Probing the Relationship of Membrane "Fluidity" to Heat Killing of Cells

Abstract

The concept that the fluid state of a cell's membranes at the onset of heating is an important factor in its response to a hyperthermic insult was proposed by Yatvin in 1977 (1). We and others (2-4)' have shown that by systematically varying the nature and amount of unsaturated fatty acids in Escherichia coli and mammalian cell membrane lipids by diet and temperature that significant changes in "fluidity" occur, as measured by fluorescent probes and fatty acid spin labels. "Fluidity" is positively correlated with sensitivity of cells subsequently exposed to hyperthermia. Our postulate, as a mechanism to explain events leading to cell death by heat, has been challenged by others, most recently by Lepock et al. (5). Although the term "fluidity" is well established within physiological jargon and will probably be with us for awhile, it suffers from the fact that it does not adequately describe properties of anisotropic structures such as phospholipid-derived membranes. Therefore, we feel it is necessary for us to define "fluidity" as it relates to our concepts so that an open line of communication will be maintained between us and others who may use the term within a different context.

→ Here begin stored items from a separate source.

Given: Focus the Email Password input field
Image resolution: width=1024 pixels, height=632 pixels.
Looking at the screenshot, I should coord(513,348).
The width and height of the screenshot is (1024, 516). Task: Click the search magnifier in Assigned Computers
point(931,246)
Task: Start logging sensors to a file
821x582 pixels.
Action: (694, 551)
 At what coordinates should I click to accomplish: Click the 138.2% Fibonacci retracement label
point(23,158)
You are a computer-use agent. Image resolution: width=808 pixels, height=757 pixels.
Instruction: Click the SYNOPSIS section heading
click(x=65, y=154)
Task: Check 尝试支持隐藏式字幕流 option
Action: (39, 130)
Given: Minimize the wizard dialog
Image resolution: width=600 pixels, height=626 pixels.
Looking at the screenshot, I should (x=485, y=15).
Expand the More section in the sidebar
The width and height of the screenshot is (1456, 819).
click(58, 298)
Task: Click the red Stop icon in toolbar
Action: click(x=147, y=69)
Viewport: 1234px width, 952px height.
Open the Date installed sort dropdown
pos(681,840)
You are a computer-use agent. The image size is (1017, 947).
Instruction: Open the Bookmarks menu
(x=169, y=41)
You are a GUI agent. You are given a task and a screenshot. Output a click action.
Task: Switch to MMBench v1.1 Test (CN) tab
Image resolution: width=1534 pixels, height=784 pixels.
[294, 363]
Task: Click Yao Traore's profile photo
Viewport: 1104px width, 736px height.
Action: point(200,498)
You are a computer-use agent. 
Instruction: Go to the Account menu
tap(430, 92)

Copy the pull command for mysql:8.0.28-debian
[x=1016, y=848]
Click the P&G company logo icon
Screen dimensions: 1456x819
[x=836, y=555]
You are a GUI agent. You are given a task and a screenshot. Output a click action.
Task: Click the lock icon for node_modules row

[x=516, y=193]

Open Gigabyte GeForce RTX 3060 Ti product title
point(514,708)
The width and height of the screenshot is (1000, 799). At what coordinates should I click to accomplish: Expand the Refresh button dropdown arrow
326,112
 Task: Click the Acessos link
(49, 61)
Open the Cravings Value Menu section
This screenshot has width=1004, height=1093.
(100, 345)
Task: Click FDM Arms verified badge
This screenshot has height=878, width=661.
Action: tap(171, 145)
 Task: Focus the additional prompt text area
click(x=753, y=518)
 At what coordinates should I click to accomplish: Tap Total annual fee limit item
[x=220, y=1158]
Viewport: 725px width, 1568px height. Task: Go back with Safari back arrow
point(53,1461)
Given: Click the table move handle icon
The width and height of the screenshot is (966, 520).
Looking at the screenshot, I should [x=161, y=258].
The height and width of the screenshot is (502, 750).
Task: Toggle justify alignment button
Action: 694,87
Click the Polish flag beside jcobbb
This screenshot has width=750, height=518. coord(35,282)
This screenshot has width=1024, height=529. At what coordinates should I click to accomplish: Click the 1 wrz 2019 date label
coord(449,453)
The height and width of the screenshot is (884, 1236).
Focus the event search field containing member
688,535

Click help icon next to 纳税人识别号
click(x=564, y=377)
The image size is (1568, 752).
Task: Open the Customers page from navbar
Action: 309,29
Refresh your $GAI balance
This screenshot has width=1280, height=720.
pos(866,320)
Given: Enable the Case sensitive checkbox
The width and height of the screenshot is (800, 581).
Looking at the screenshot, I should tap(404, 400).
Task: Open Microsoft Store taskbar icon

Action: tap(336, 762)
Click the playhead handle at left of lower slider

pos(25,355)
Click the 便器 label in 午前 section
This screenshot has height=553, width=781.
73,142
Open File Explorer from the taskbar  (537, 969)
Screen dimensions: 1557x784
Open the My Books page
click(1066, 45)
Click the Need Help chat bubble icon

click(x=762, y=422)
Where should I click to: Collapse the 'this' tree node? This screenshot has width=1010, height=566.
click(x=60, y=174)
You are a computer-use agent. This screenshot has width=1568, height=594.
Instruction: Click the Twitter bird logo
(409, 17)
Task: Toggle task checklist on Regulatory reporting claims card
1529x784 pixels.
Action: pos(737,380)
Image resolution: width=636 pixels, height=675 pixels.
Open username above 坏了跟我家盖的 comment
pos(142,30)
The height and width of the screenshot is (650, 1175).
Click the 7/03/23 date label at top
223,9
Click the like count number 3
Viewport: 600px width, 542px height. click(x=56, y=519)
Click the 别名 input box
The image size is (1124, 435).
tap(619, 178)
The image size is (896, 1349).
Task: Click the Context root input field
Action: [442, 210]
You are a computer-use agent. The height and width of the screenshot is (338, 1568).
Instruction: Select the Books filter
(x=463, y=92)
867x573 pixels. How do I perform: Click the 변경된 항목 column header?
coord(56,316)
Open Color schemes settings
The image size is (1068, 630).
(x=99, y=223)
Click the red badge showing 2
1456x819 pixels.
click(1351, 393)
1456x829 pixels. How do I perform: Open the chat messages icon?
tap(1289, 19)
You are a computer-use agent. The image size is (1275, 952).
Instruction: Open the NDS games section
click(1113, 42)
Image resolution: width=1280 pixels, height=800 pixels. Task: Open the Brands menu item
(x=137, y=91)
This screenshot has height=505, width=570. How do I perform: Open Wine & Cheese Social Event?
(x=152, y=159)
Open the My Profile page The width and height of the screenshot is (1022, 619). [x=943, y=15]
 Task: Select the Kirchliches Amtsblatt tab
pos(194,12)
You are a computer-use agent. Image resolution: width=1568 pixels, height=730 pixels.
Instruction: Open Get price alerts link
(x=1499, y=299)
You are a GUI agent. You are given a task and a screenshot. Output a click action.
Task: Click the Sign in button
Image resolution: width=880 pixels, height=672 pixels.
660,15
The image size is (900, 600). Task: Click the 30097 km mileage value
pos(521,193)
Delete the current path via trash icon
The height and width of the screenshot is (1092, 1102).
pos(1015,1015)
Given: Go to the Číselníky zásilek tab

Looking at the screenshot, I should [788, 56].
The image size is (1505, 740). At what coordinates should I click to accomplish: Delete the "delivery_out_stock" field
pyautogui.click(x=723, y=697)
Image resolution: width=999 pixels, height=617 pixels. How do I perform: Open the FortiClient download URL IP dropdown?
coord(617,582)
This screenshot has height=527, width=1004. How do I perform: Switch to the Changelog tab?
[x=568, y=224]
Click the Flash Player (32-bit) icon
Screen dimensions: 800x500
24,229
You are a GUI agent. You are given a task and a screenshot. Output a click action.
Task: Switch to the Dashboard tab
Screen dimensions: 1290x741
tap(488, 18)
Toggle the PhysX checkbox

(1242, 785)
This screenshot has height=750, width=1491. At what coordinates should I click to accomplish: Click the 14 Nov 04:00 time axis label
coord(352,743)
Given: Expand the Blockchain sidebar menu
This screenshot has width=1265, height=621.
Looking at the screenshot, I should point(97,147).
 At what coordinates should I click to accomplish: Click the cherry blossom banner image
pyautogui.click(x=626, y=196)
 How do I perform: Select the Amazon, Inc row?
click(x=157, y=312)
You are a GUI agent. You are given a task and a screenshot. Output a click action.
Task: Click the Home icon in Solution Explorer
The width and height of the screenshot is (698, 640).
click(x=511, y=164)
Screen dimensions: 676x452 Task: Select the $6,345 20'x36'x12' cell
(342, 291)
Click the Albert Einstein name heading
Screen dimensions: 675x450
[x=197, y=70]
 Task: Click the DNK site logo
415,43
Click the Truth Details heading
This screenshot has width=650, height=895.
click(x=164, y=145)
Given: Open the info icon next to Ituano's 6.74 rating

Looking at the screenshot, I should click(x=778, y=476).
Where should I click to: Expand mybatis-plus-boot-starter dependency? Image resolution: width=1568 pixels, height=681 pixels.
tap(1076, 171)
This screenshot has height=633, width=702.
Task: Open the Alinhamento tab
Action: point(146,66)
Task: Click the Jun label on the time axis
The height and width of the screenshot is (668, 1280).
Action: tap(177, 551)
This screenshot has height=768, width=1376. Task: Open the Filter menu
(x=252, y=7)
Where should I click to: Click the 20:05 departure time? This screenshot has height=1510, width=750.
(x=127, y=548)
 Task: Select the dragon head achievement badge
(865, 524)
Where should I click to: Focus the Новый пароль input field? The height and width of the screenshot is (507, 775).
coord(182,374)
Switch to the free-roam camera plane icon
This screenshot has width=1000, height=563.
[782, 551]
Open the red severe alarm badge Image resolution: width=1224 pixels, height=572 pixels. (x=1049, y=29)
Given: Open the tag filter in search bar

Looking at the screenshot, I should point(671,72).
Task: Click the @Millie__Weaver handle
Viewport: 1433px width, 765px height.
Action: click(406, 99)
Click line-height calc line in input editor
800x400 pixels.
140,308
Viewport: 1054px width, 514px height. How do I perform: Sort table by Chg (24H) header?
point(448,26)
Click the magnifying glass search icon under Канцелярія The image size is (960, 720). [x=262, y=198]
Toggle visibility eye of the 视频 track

We make no claim as to the correctness or incorrectness of a particular definition as used by a particular investigator. The two most widely used techniques for measuring membrane fluidity involve the insertion of "electron spin resonance" or "fluorescent polarization" probes into membranes. However, since these probes see only average properties of the whole system, uncertainties arise with respect to the following: (a) subcellular distribution, (b) lateral distribution between adjacent domains (e.g., gel and liquid crystalline phases), and (c) vertical distribution of the probes within the bilayer matrix. With respect to point (c), Jain and Wu (6) have studied the interaction of small molecules (including membrane probes) with artificial phospholipid vesicles and conclude that "the quantitative and qualitative modifications observed arise from a difference in the position of localization of solutes in different regions of the bilayer along its thickness."